INPUT FOR THIS TASK Start Marker

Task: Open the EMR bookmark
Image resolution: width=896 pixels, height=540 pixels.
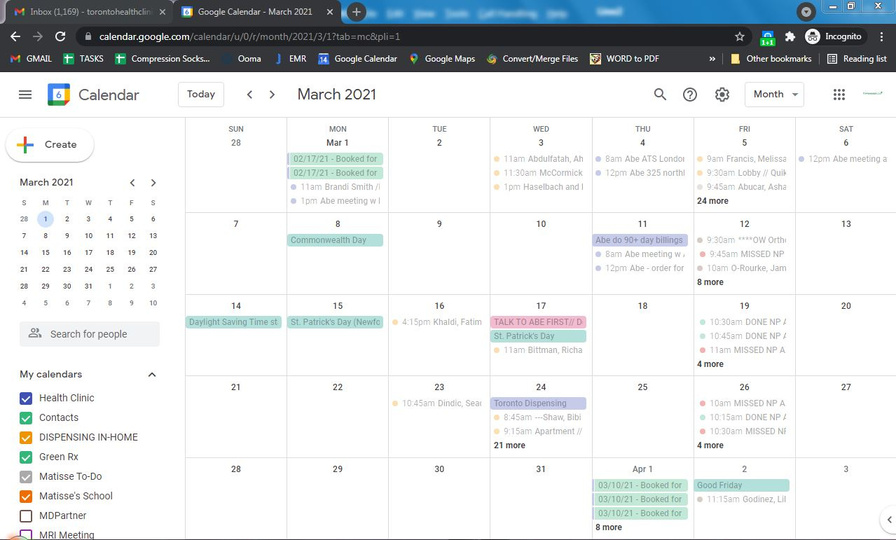Action: point(291,59)
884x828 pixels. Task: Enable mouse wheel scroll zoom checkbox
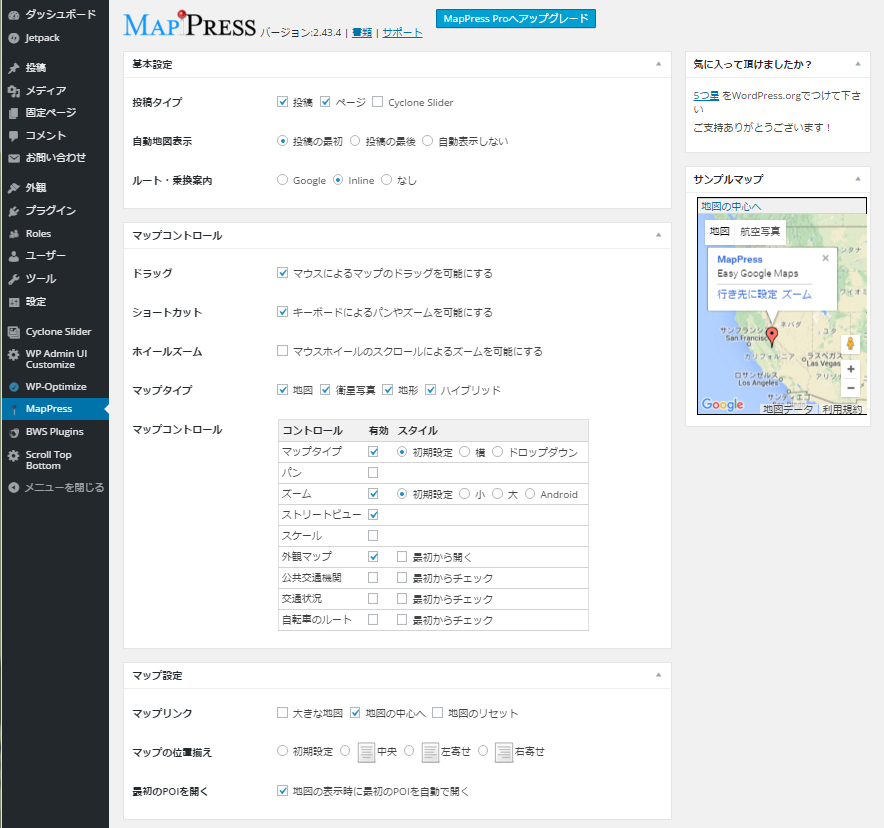[283, 351]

INPUT FOR THIS TASK End Marker

#### [WHAT THIS TASK INVOLVES]
Each record above, in full: return it exactly, pictures excluded.

#### [TASK OUTPUT]
Task: Open the EMR bookmark
Image resolution: width=896 pixels, height=540 pixels.
Action: point(291,59)
884x828 pixels. Task: Enable mouse wheel scroll zoom checkbox
[283, 351]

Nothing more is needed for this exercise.